Spam and statistics

By Joel Snyder
Network World, 09/15/03

Original Article on Network World Web Site

Say false positive, and you immediately dive into a tough world - statistics of diagnostic tests. The terms false positive and false negative (and their cousins, true positive and true negative) are fairly easy to define. But turning the number of false positives and false negatives into easy-to-digest statistics is different, because the anti-spam community has not come to any agreement on which numbers to use across products.

A spam filter is a diagnostic test. For some set of thresholds, it will say "this is spam" or "this is not spam." In our testing, we didn't expose those thresholds. Instead, we asked the vendors to pick thresholds such that the false-positive rate would be kept to less than 1%. Interestingly enough, none of the vendors asked what we meant when we asked for false-positive rate. Based on your tolerance for false negatives (spam in your mailbox) or false positives (mail mismarked as spam, lost or delayed), you might want to set these thresholds differently.

Four main statistics are used to describe diagnostic tests. Positive predictive value (PPV) and negative predictive value (NPV) go together. They measure how likely the test is to be correct. PPV measures the probability that a message actually is spam, given that the test says that it is. PPV is computed by dividing the number of true positives by the sum of true positives and false positives. However, PPV doesn't say how much spam will be filtered out: The number of missed spam doesn't figure into that statistic at all.

Sensitivity and specificity are the other two statistics, sometimes called the true positive rate and true negative rate. They measure how likely a test is to catch whatever is being tested. Sensitivity, for example, measures the probability that a message will test as spam, given that it actually is spam. Sensitivity is computed by dividing the number of true positives by the sum of true positives and false negatives. Most research on diagnostic tests uses PPV and NPV or sensitivity and specificity to describe how well a test works because these are well-defined statistics.

The term false-positive rate is, unfortunately, not commonly defined or agreed on. For some people, the false-positive rate is the proportion of those cases that test positive but that are actually not spam. That is, it's the complement of the PPV. For others, false-positive rate is the proportion of the total sample (i.e., all mail messages) that is not spam, but test positive as spam. That is, it's the complement of the relative specificity. Rather than pick an ambiguous definition, we focused on things that made sense in the world of spam and didn't overlap each other in definition.

Data ->
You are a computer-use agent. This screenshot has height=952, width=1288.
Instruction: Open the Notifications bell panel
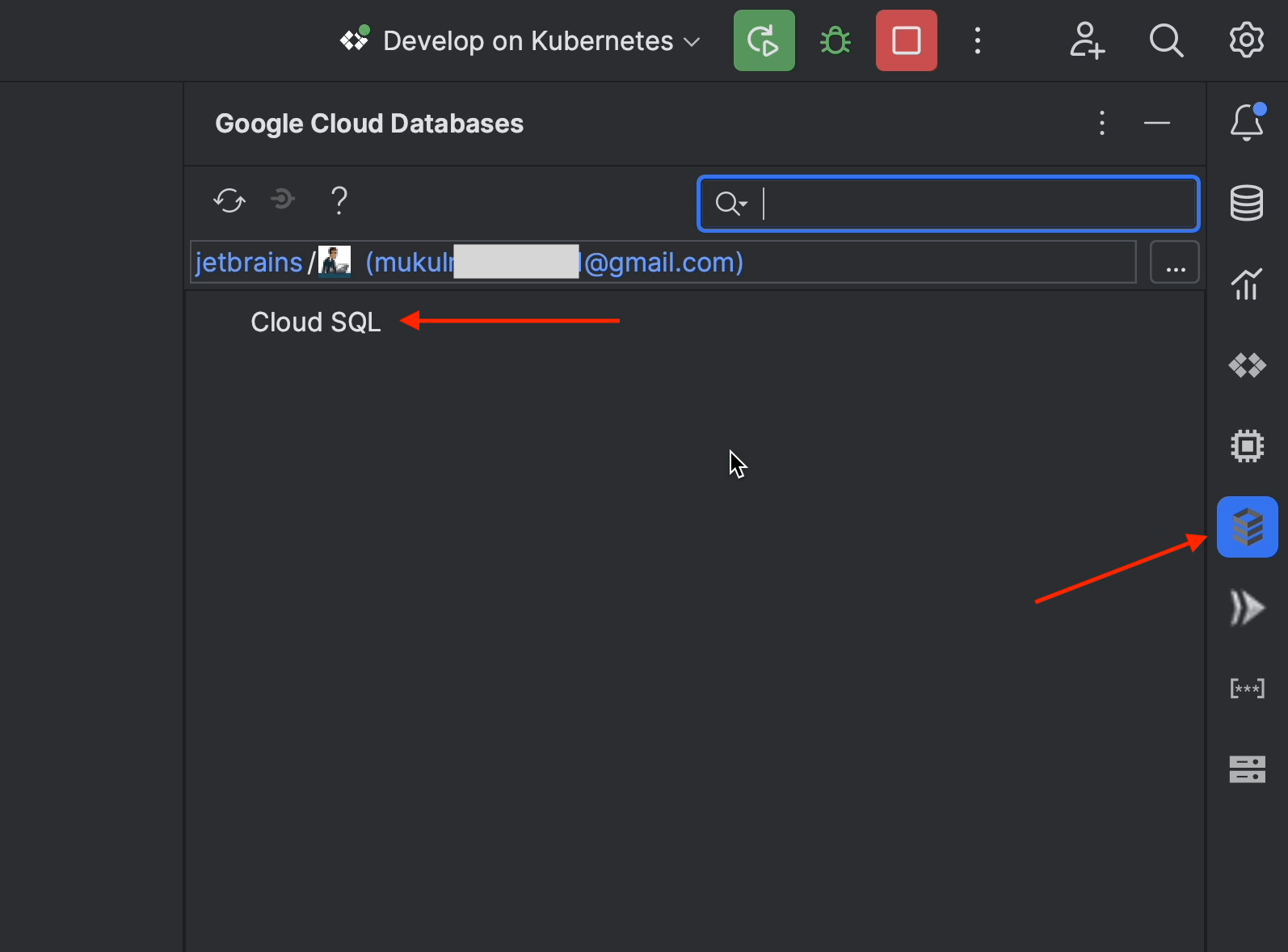pyautogui.click(x=1246, y=123)
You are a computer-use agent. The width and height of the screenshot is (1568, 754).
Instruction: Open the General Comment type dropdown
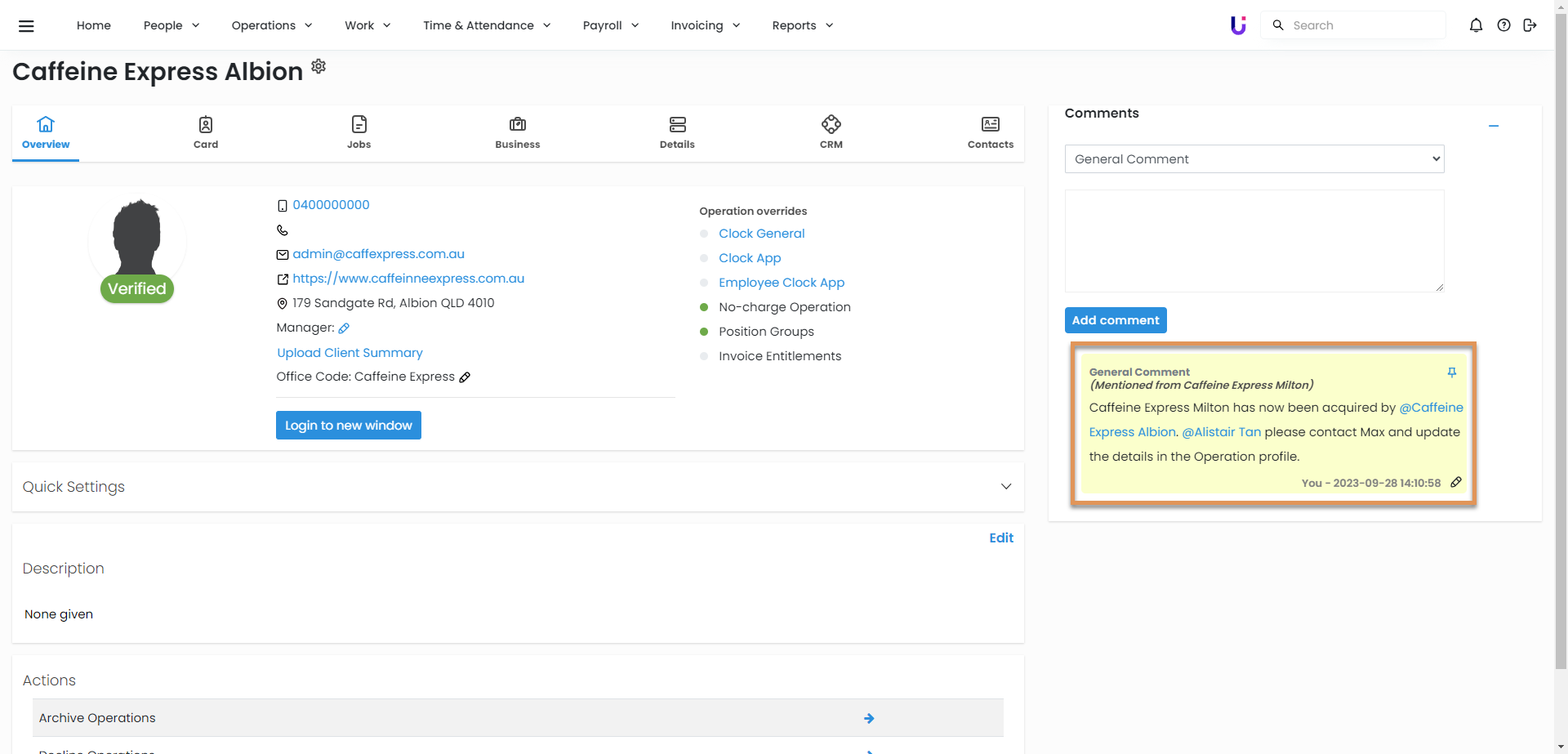click(x=1254, y=159)
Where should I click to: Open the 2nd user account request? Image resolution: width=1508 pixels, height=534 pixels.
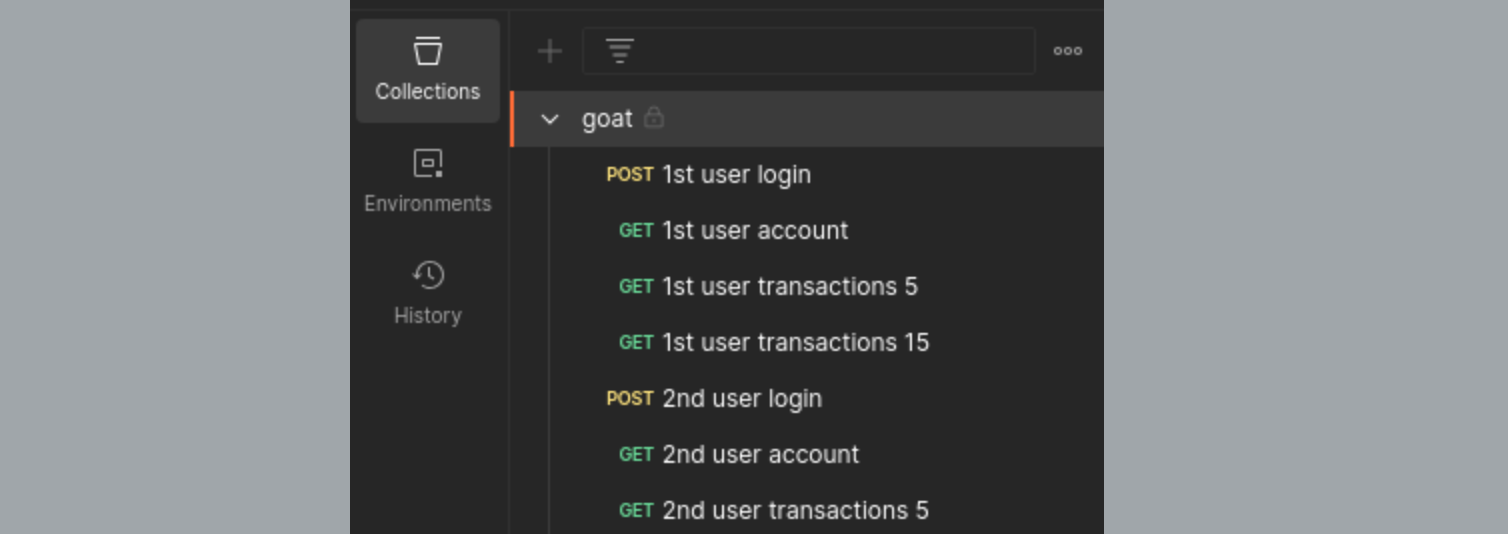[760, 455]
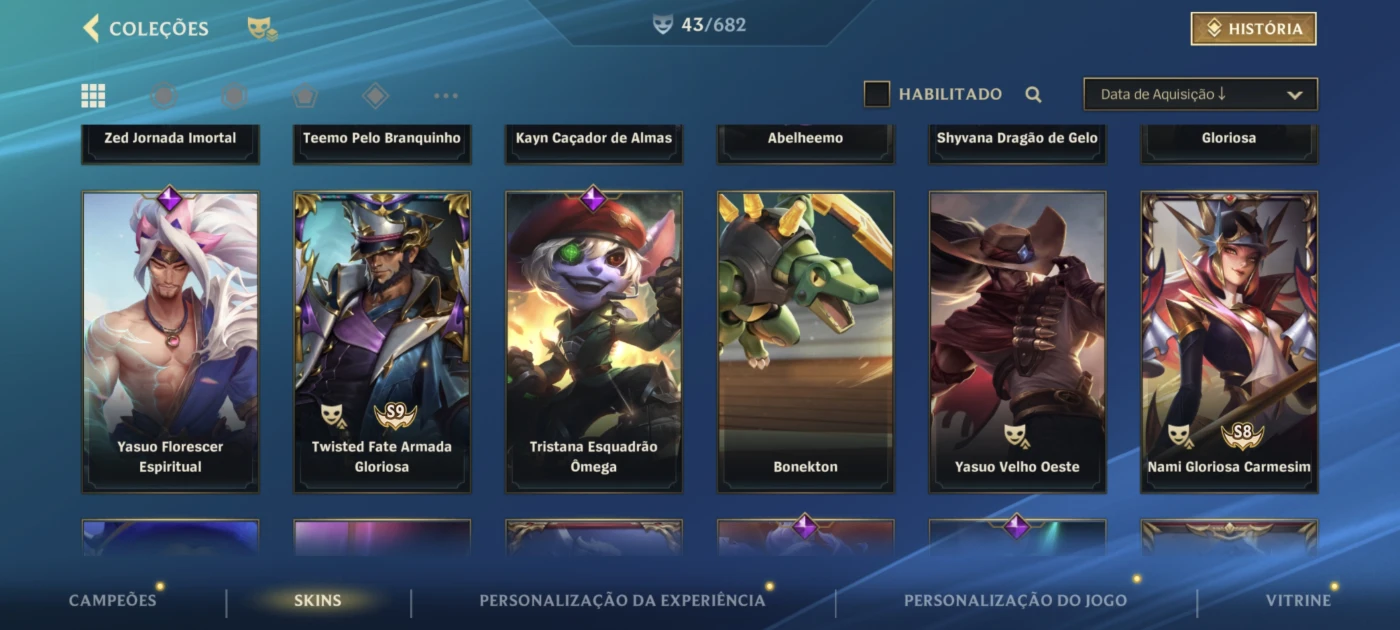1400x630 pixels.
Task: Click the S9 badge on Twisted Fate
Action: (396, 413)
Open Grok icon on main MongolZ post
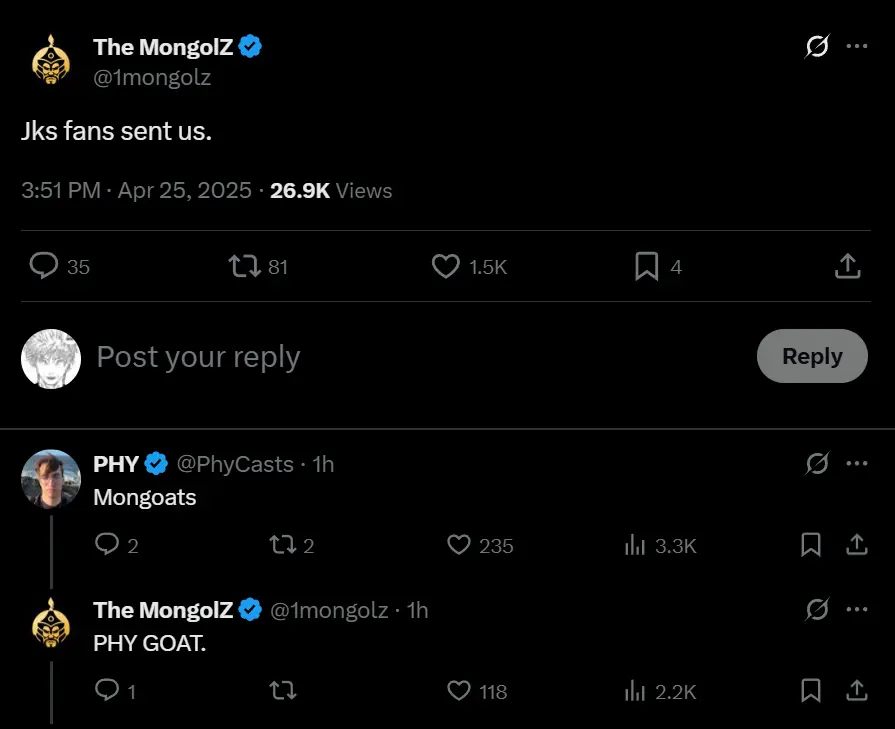Image resolution: width=895 pixels, height=729 pixels. (817, 46)
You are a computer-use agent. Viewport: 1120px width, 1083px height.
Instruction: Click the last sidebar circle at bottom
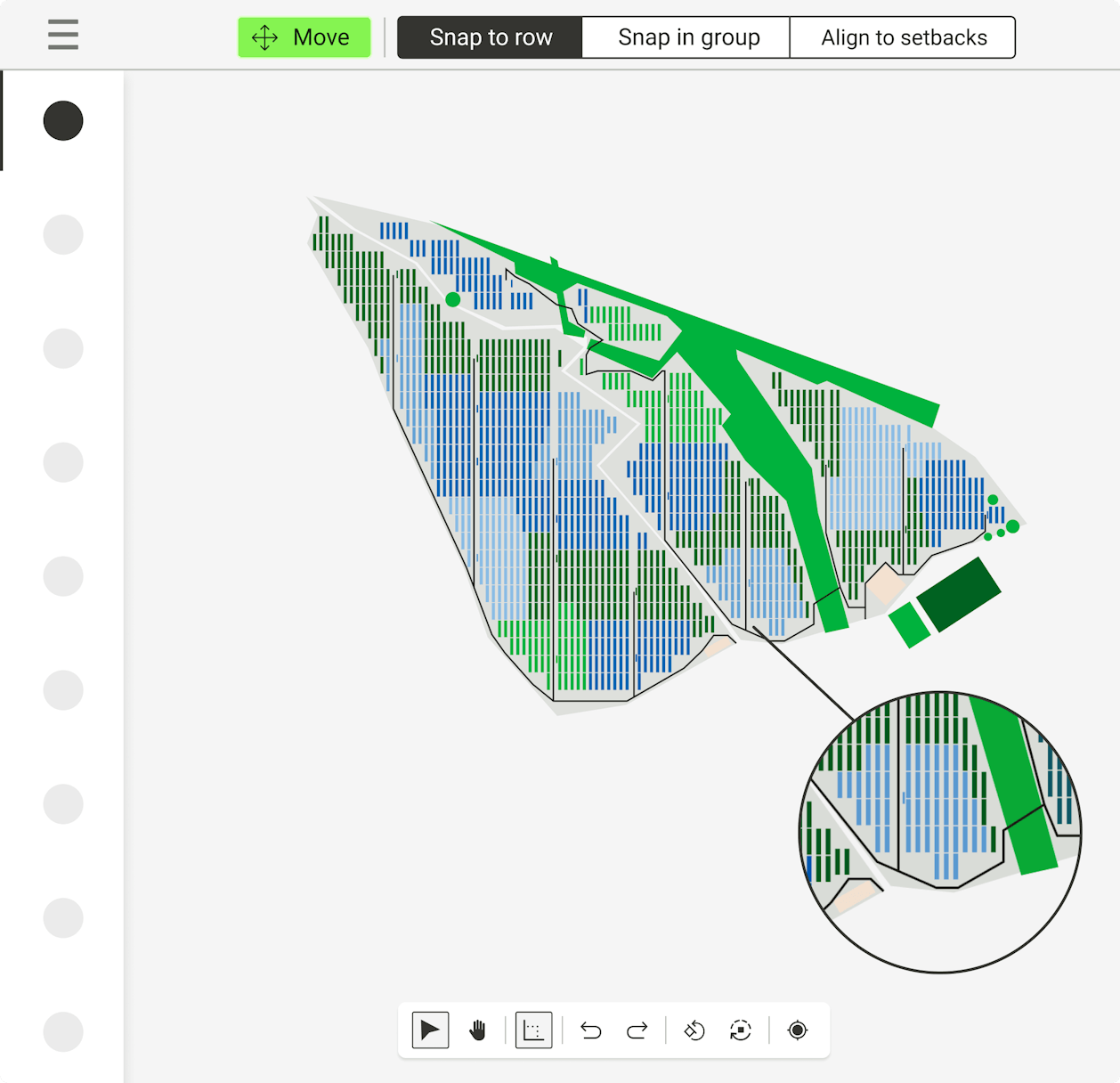pos(63,1032)
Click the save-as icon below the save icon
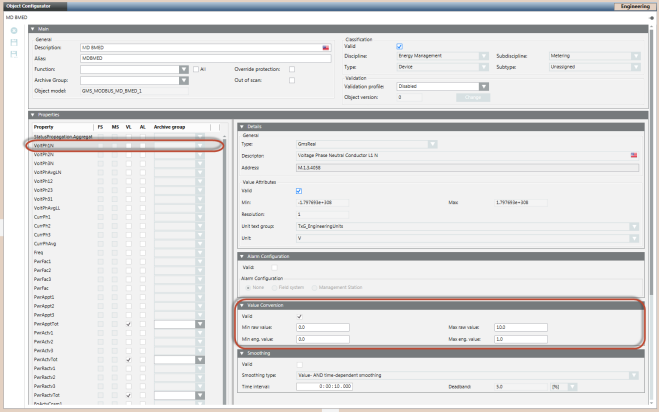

Work task 1 ->
Name the four main statistics that the spam and statistics article says are used to describe diagnostic tests.
Work task 2 ->
In the spam and statistics article, what false-positive rate did the testers ask vendors to stay under when picking thresholds?
Work task 3 ->
Carry on the spam and statistics article from its last sentence.

Exercise response 1 ->
Positive predictive value (PPV), negative predictive value (NPV), sensitivity, and specificity.

Exercise response 2 ->
Less than 1%.

Exercise response 3 ->
In thinking about anti-spam software, network managers will be concerned with two main questions. The first is "How much spam will this filter out?" The sensitivity statistic best answers that question. It tells us what percentage of the time the filter will identify spam. A perfect score would be 100%. In our sample, there were 7,840 spam messages. MailFrontier's Anti-Spam Gateway (ASG) caught 7,005 of those and missed the rest. Forgetting the false positives (because that's a different question), ASG therefore gives us a 89.4% reduction in the spam: About 9 out of 10 spam messages are blocked.

The second question is "How accurate is this filter?" The PPV statistic best answers accuracy. That tells us what percentage of the time the test filters out mail correctly. Again, a perfect score would be 100%, meaning that when the filter says that something is spam, it's right 100% of the time. Because people like to talk about false-positive rate and want a perfect score to be 0%, we've taken the PPV and subtracted it from 1 to calculate a false-positive rate. In our test, MailFrontier ASG said that 7,053 messages were spam. It was right in all but 48 cases, giving a PPV of 99.3%, or a false positive rate of 0.7%.

Some researchers define false-positive rate by subtracting the specificity from 1 or by dividing false positives by the sum of false positives and true negatives (these end up being the same value). For most products, these numbers are close, within a few percentage points, but there are some dramatic exceptions. GFI MailEssentials has a false-positive rate of 56.3%, meaning that of the messages it said were spam, less than half actually were. But the specificity tells another story: Compared to the actual number of non-spam messages, MailEssentials was wrong only 10.4% of the time.

Of course, you can use whatever statistics you wish to compare products, as long as you understand what the statistic is telling you and compute it identically across all products. For most network managers, our statistics will give a strong feel for how good these products are at filtering spam.